Спальню эту, так же как и остальные комнаты особняка, поврежденные пожаром, тотчас отремонтировали и привели в прежний вид, но обитатели особняка все-таки ее избегали: она вселяла в них непонятный ужас.
Комнаты Маргариты находились в другом крыле этого большого роскошного особняка.
Мартин решил проводить в этой незанятой комнате те ночи, когда господин Эбергард находится в отлучке. Старого моряка успокаивала мысль, что он будет находиться внутри дома и охранять его. Он опасался, как бы злоумышленники, уже не раз покушавшиеся на жизнь и покой обитателей особняка, не воспользовались бы отсутствием князя для новых злодеяний. Это было тем более вероятно, что дошли слухи о том, что Фукс каким-то образом бежал из тюрьмы накануне казни и теперь находится на свободе.

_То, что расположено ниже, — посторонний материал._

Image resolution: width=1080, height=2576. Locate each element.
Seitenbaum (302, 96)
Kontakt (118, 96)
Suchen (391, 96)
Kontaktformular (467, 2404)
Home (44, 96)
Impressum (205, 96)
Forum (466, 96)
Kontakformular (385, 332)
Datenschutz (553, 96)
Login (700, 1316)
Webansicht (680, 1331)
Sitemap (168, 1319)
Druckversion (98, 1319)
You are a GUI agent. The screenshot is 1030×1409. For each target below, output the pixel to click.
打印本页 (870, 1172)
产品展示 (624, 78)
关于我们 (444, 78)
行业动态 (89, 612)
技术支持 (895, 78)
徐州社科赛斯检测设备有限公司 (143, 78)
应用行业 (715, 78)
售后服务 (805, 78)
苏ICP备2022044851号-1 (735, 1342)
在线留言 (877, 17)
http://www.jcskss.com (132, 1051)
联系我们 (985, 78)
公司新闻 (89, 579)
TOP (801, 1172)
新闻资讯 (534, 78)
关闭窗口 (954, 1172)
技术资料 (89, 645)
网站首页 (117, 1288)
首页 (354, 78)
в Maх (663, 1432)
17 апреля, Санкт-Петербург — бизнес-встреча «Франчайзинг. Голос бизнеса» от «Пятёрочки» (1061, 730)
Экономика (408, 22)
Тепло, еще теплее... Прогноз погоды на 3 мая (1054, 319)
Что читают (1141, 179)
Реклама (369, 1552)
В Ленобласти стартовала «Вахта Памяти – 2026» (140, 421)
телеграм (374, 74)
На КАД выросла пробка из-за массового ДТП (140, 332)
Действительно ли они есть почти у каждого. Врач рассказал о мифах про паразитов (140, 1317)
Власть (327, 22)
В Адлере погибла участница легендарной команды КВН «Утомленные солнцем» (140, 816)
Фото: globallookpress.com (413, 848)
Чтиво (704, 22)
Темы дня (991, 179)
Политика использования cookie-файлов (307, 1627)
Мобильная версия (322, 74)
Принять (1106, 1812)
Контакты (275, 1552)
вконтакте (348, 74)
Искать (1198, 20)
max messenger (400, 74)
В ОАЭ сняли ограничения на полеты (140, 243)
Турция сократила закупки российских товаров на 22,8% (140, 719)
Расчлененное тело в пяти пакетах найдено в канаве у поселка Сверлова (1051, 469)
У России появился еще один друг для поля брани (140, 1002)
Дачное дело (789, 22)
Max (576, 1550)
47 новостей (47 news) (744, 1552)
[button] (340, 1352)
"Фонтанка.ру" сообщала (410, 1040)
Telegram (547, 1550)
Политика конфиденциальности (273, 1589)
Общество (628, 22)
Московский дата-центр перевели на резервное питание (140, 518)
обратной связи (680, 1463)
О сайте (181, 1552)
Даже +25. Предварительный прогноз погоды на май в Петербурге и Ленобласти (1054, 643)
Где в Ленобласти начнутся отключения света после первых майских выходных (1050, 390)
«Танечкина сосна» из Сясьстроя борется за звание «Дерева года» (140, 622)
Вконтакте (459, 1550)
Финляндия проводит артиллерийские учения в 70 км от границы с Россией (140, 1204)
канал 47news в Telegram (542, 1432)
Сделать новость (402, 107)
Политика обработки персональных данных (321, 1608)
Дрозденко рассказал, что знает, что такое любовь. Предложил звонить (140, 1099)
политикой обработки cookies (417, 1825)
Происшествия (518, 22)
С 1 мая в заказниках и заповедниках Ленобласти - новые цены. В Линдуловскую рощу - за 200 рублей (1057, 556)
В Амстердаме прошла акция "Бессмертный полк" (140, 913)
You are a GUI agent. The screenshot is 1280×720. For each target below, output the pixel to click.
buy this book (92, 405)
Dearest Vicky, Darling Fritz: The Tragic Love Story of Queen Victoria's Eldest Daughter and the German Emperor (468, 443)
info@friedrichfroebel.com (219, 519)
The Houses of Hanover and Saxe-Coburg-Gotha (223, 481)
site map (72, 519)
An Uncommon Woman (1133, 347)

— Черт побери,— бормотал он сквозь зубы,— будь я на месте господина Эбергарда, давно перестрелял бы этих злодеев! И все они должны погибнуть, иначе не видать нам покоя! И не только негодяй Фукс и Рыжий Эде, но и проклятый барон, подстрекающий их на все эти злодеяния; по правде сказать, и графиня тоже, но господин Эбергард и слышать об этом не хочет, он слишком добр и великодушен! Нет, будь я на его месте, этих трех негодяев давно бы нашли где-нибудь мертвыми! Но всему свое время, придет и их час, и мы еще сочтемся с ними за все! А этот злодей, который насмехается над императорской властью и совершает побег, чтобы продолжить свои кровавые дела? Не советую ему попадаться мне в руки! Не вздумайте, мазурики, сунуться сюда в одну из этих ночей, с Мартином шутки плохи! Живо сверну вам шею!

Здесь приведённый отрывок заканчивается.